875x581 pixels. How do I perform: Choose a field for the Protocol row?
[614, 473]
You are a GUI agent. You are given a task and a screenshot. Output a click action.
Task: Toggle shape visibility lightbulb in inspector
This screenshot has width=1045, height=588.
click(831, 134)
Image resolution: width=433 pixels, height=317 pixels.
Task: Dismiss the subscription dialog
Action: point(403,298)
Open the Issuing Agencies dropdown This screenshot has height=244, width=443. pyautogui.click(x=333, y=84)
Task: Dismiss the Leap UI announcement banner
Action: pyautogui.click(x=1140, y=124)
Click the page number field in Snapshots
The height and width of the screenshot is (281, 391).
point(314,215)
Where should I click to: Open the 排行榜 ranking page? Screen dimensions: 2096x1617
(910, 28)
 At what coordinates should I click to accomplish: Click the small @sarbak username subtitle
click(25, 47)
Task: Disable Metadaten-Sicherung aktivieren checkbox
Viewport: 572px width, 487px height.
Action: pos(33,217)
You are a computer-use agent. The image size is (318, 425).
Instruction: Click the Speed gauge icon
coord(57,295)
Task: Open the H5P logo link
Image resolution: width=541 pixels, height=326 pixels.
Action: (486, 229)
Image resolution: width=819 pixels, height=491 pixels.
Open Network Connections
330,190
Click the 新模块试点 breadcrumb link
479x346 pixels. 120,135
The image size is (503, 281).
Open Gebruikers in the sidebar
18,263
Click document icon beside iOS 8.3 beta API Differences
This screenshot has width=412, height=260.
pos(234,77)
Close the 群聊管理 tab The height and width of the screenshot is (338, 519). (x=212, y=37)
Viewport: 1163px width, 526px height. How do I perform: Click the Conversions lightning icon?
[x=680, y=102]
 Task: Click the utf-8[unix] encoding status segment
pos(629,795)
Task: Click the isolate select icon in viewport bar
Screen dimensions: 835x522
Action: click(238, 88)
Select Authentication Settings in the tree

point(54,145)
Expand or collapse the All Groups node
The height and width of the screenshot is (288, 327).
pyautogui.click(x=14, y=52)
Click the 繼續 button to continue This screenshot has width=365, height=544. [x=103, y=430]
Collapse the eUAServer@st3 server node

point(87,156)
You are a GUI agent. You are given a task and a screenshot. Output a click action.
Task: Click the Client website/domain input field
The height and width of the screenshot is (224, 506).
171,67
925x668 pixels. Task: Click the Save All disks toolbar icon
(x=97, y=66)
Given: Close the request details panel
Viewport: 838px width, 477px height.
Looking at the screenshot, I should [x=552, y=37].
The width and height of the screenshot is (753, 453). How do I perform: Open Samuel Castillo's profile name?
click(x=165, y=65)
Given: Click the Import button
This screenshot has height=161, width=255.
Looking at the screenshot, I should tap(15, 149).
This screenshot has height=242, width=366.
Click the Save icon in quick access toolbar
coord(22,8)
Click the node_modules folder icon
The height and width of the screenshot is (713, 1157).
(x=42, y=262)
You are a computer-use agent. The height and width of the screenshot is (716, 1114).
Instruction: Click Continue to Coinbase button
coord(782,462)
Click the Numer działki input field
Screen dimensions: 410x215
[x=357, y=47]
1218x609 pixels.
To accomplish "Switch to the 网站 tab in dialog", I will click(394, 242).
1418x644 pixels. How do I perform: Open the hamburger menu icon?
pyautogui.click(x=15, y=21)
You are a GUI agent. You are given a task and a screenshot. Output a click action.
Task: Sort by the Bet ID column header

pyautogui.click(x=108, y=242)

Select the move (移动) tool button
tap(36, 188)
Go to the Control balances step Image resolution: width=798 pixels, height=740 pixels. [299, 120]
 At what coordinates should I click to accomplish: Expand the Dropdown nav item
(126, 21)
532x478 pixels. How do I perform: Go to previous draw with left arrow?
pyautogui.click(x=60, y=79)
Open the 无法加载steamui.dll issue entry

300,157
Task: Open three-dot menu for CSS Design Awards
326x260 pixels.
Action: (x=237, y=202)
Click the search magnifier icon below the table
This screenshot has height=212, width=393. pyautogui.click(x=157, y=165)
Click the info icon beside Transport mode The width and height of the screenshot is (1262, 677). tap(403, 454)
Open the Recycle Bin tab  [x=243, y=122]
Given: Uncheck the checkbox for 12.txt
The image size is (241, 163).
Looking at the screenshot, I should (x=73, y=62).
---+---
* **Work to do**
Copy out all the records above word for word.

* **Completed exercise**
875x581 pixels. How do I perform: Choose a field for the Protocol row?
[614, 473]
You are a GUI agent. You are given a task and a screenshot. Output a click action.
Task: Toggle shape visibility lightbulb in inspector
This screenshot has width=1045, height=588.
click(831, 134)
Image resolution: width=433 pixels, height=317 pixels.
Task: Dismiss the subscription dialog
Action: point(403,298)
Open the Issuing Agencies dropdown This screenshot has height=244, width=443. pyautogui.click(x=333, y=84)
Task: Dismiss the Leap UI announcement banner
Action: pyautogui.click(x=1140, y=124)
Click the page number field in Snapshots
The height and width of the screenshot is (281, 391).
point(314,215)
Where should I click to: Open the 排行榜 ranking page? Screen dimensions: 2096x1617
(910, 28)
 At what coordinates should I click to accomplish: Click the small @sarbak username subtitle
click(25, 47)
Task: Disable Metadaten-Sicherung aktivieren checkbox
Viewport: 572px width, 487px height.
Action: pos(33,217)
You are a computer-use agent. The image size is (318, 425).
Instruction: Click the Speed gauge icon
coord(57,295)
Task: Open the H5P logo link
Image resolution: width=541 pixels, height=326 pixels.
Action: (486, 229)
Image resolution: width=819 pixels, height=491 pixels.
Open Network Connections
330,190
Click the 新模块试点 breadcrumb link
479x346 pixels. 120,135
The image size is (503, 281).
Open Gebruikers in the sidebar
18,263
Click document icon beside iOS 8.3 beta API Differences
This screenshot has width=412, height=260.
pos(234,77)
Close the 群聊管理 tab The height and width of the screenshot is (338, 519). (x=212, y=37)
Viewport: 1163px width, 526px height. How do I perform: Click the Conversions lightning icon?
[x=680, y=102]
 Task: Click the utf-8[unix] encoding status segment
pos(629,795)
Task: Click the isolate select icon in viewport bar
Screen dimensions: 835x522
Action: click(238, 88)
Select Authentication Settings in the tree

point(54,145)
Expand or collapse the All Groups node
The height and width of the screenshot is (288, 327).
pyautogui.click(x=14, y=52)
Click the 繼續 button to continue This screenshot has width=365, height=544. [x=103, y=430]
Collapse the eUAServer@st3 server node

point(87,156)
You are a GUI agent. You are given a task and a screenshot. Output a click action.
Task: Click the Client website/domain input field
The height and width of the screenshot is (224, 506).
171,67
925x668 pixels. Task: Click the Save All disks toolbar icon
(x=97, y=66)
Given: Close the request details panel
Viewport: 838px width, 477px height.
Looking at the screenshot, I should [x=552, y=37].
The width and height of the screenshot is (753, 453). How do I perform: Open Samuel Castillo's profile name?
click(x=165, y=65)
Given: Click the Import button
This screenshot has height=161, width=255.
Looking at the screenshot, I should tap(15, 149).
This screenshot has height=242, width=366.
Click the Save icon in quick access toolbar
coord(22,8)
Click the node_modules folder icon
The height and width of the screenshot is (713, 1157).
(x=42, y=262)
You are a computer-use agent. The height and width of the screenshot is (716, 1114).
Instruction: Click Continue to Coinbase button
coord(782,462)
Click the Numer działki input field
Screen dimensions: 410x215
[x=357, y=47]
1218x609 pixels.
To accomplish "Switch to the 网站 tab in dialog", I will click(394, 242).
1418x644 pixels. How do I perform: Open the hamburger menu icon?
pyautogui.click(x=15, y=21)
You are a GUI agent. You are given a task and a screenshot. Output a click action.
Task: Sort by the Bet ID column header

pyautogui.click(x=108, y=242)

Select the move (移动) tool button
tap(36, 188)
Go to the Control balances step Image resolution: width=798 pixels, height=740 pixels. [299, 120]
 At what coordinates should I click to accomplish: Expand the Dropdown nav item
(126, 21)
532x478 pixels. How do I perform: Go to previous draw with left arrow?
pyautogui.click(x=60, y=79)
Open the 无法加载steamui.dll issue entry

300,157
Task: Open three-dot menu for CSS Design Awards
326x260 pixels.
Action: (x=237, y=202)
Click the search magnifier icon below the table
This screenshot has height=212, width=393. pyautogui.click(x=157, y=165)
Click the info icon beside Transport mode The width and height of the screenshot is (1262, 677). tap(403, 454)
Open the Recycle Bin tab  [x=243, y=122]
Given: Uncheck the checkbox for 12.txt
The image size is (241, 163).
Looking at the screenshot, I should (x=73, y=62).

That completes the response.